Mazda Motor Corporation plans to release the significantly improved models of the Atenza and CX-5 on January 7. Engineers and designers had a professional presentation for some of the parts of the vehicle at the test ride that held the other day.
First, they showed the “Jinba Ittai” (rider and horse as one body) of the driving dynamics on the screen. Since that phrase was frequently used during the appearance of the first generation Roadster, I thought that it was a concept word of the Roadster. However, it was actually a way of thinking that is consistent in Mazda’s vehicle production.
This was explained by Takashi Oikawa from the vehicle system development department for steering stability performance. “Jinba Ittai has three elements. These are; safety & security, driving pleasure, and a fulfilled life. This time, I thought to add a sense of quality into it. Thus, we aimed for a flexible suspension, continuous vehicle movement, and quality performance.”
Specifically, they modified the lower arm bush of the front suspension while the damper reduces the friction in the low speed range. The initial valve in the Atenza has also been redesigned. The CX-5 pursued smooth movement to the point of even changing the spring form and the seat form supporting it.

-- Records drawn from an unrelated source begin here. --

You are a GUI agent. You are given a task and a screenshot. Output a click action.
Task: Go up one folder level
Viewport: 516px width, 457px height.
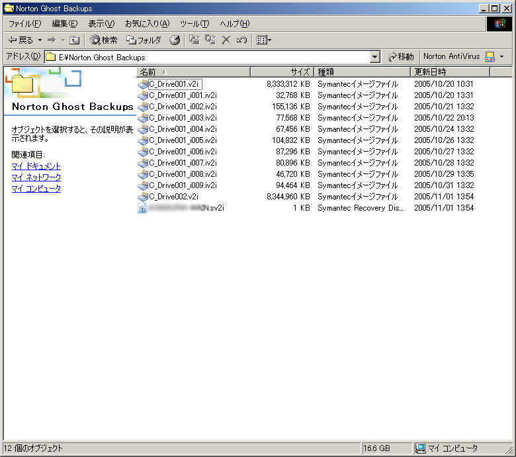point(75,40)
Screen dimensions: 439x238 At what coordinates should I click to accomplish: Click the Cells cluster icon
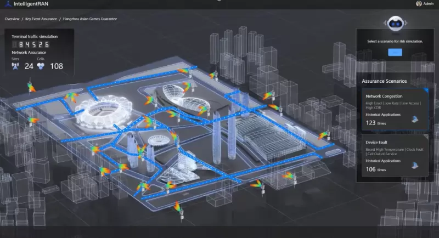[x=41, y=66]
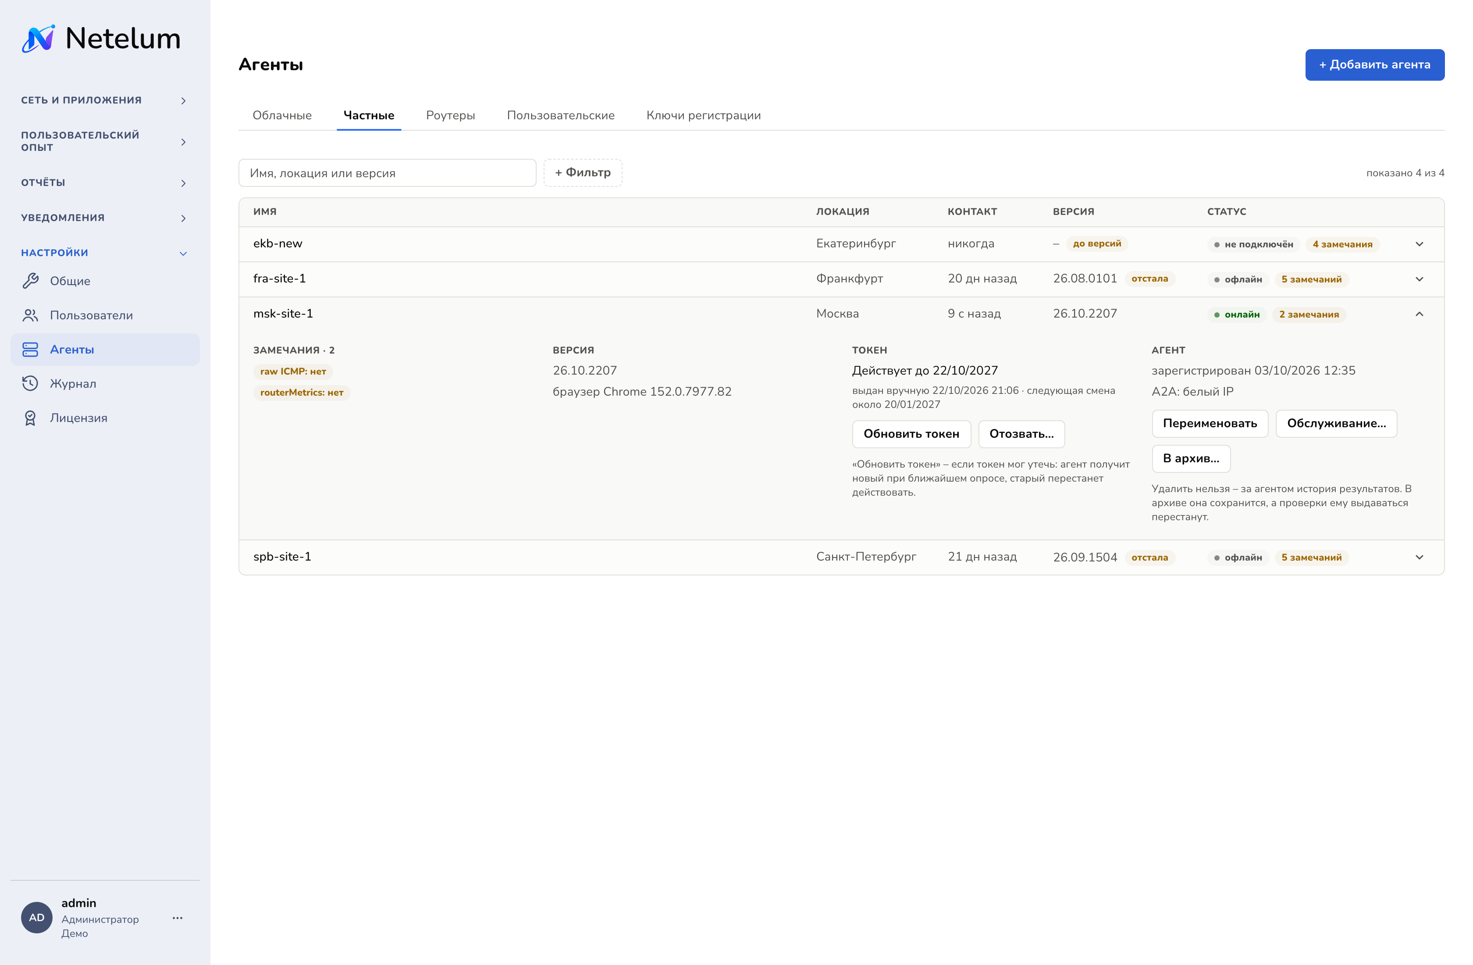1473x965 pixels.
Task: Open admin account three-dots menu
Action: coord(178,918)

“The piston diameter of the rear damper has been increased from 25mm to 30mm to soften the push up from the road. We also used a friction controlling device. Actually this vehicle inherited the device that was first introduce in the Demio.” (Oikawa)
The 4WD added to the Atenza also became a topic. There were also struggles with this vehicle. If we try to put a rear-wheel drive shaft to the center tunnel, the width of the subframe covering this tunnel would be restricted. If we proceed to reduce it further, the consequently reduced rigidity may lead to a production of vibration. Therefore,the goal was achieved by merging one subframe with another.

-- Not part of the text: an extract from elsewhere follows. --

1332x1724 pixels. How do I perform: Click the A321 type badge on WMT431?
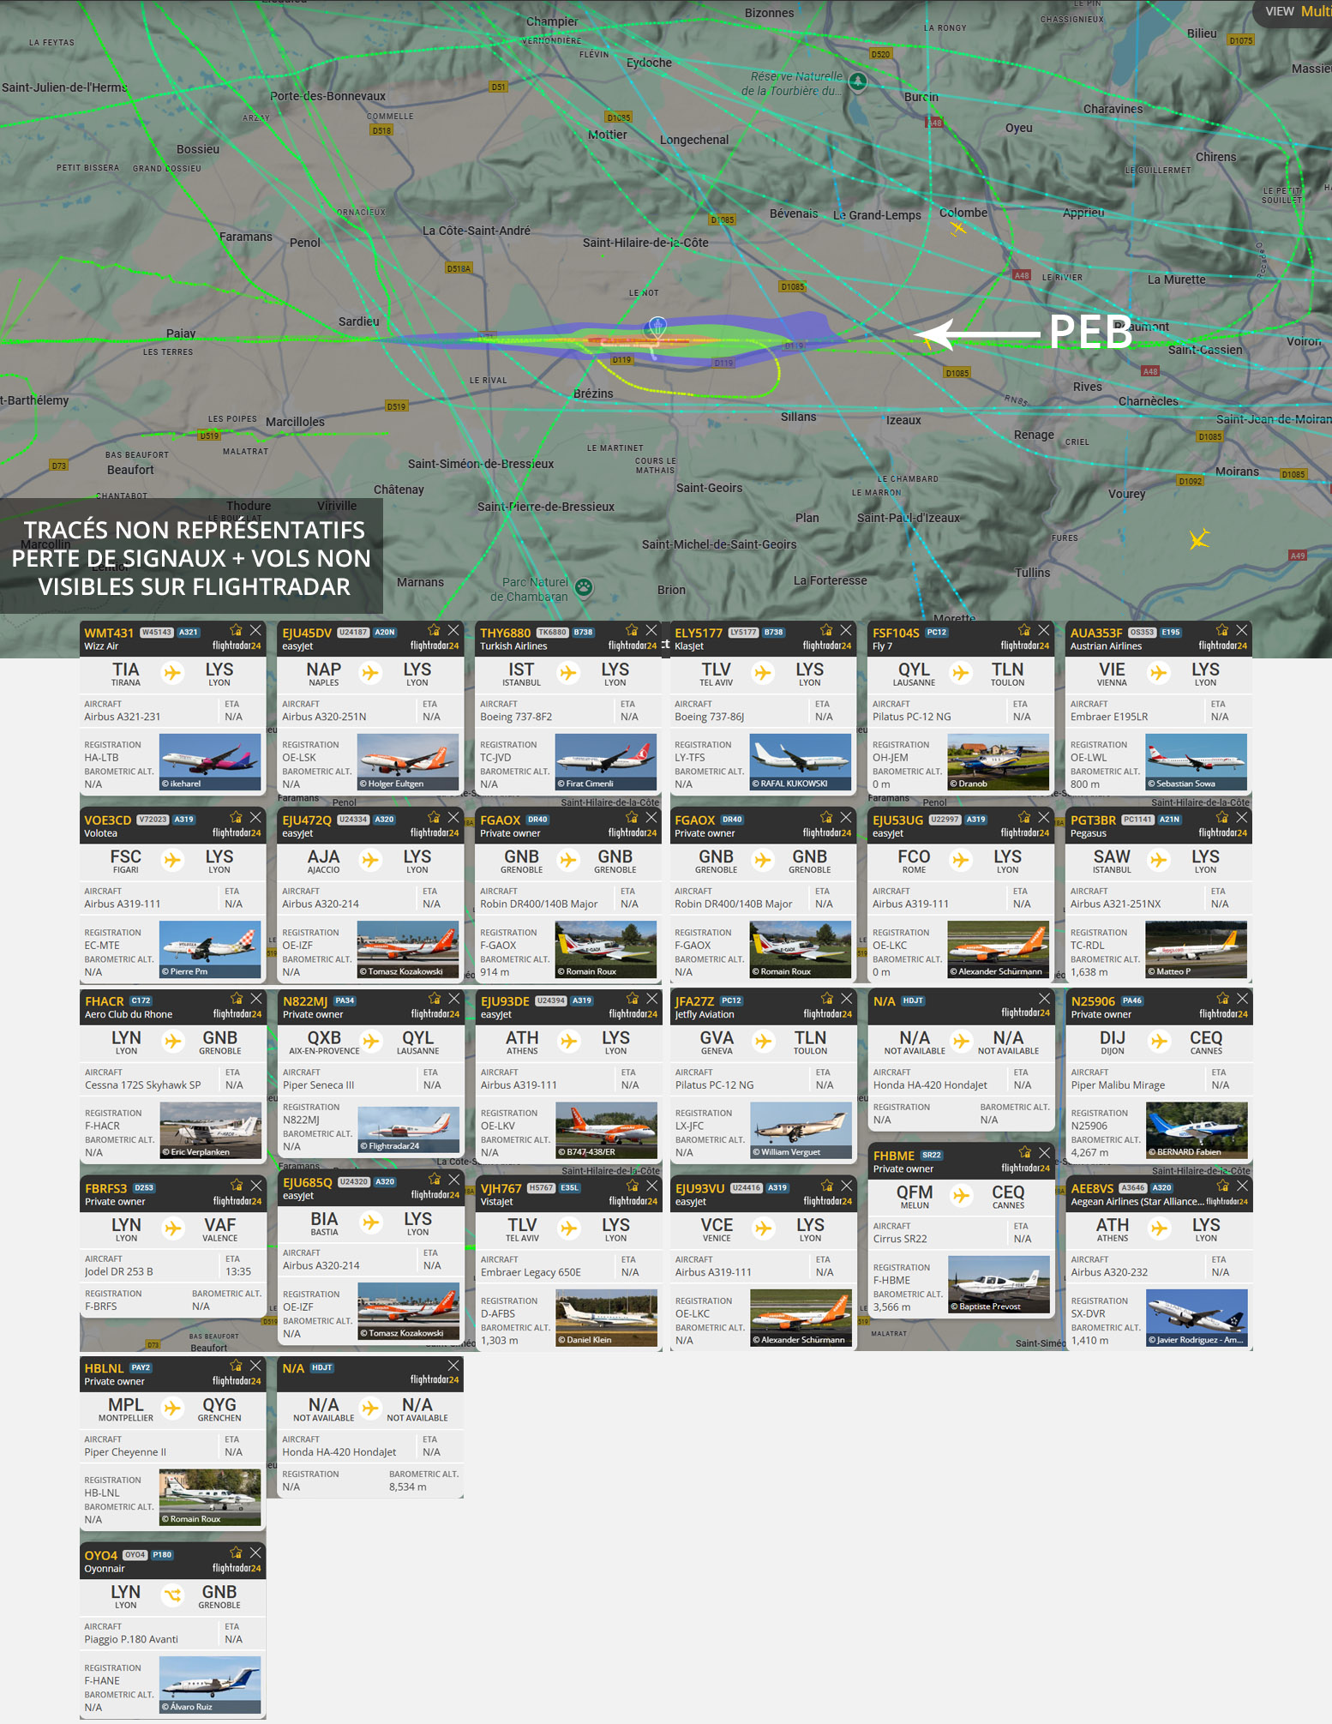189,633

“”The development was also done in public roads. We tested it from autobahn in Germany to country roads. Going through the joint section of the capital freeway and the rough road of Japan National route 15 in Yokohama, where the research institute is located, has also become evaluation criteria. We brought the car’s performance on public roads back to Hiroshima and made a good use of it in the development.
It feels good even if the vehicle were to casually pass through the usual road. I strongly felt that the performance of the new generation Mazda vehicle is the result of their mindful developers that value the car’s image on public roads without cutting corners even up to the fine details.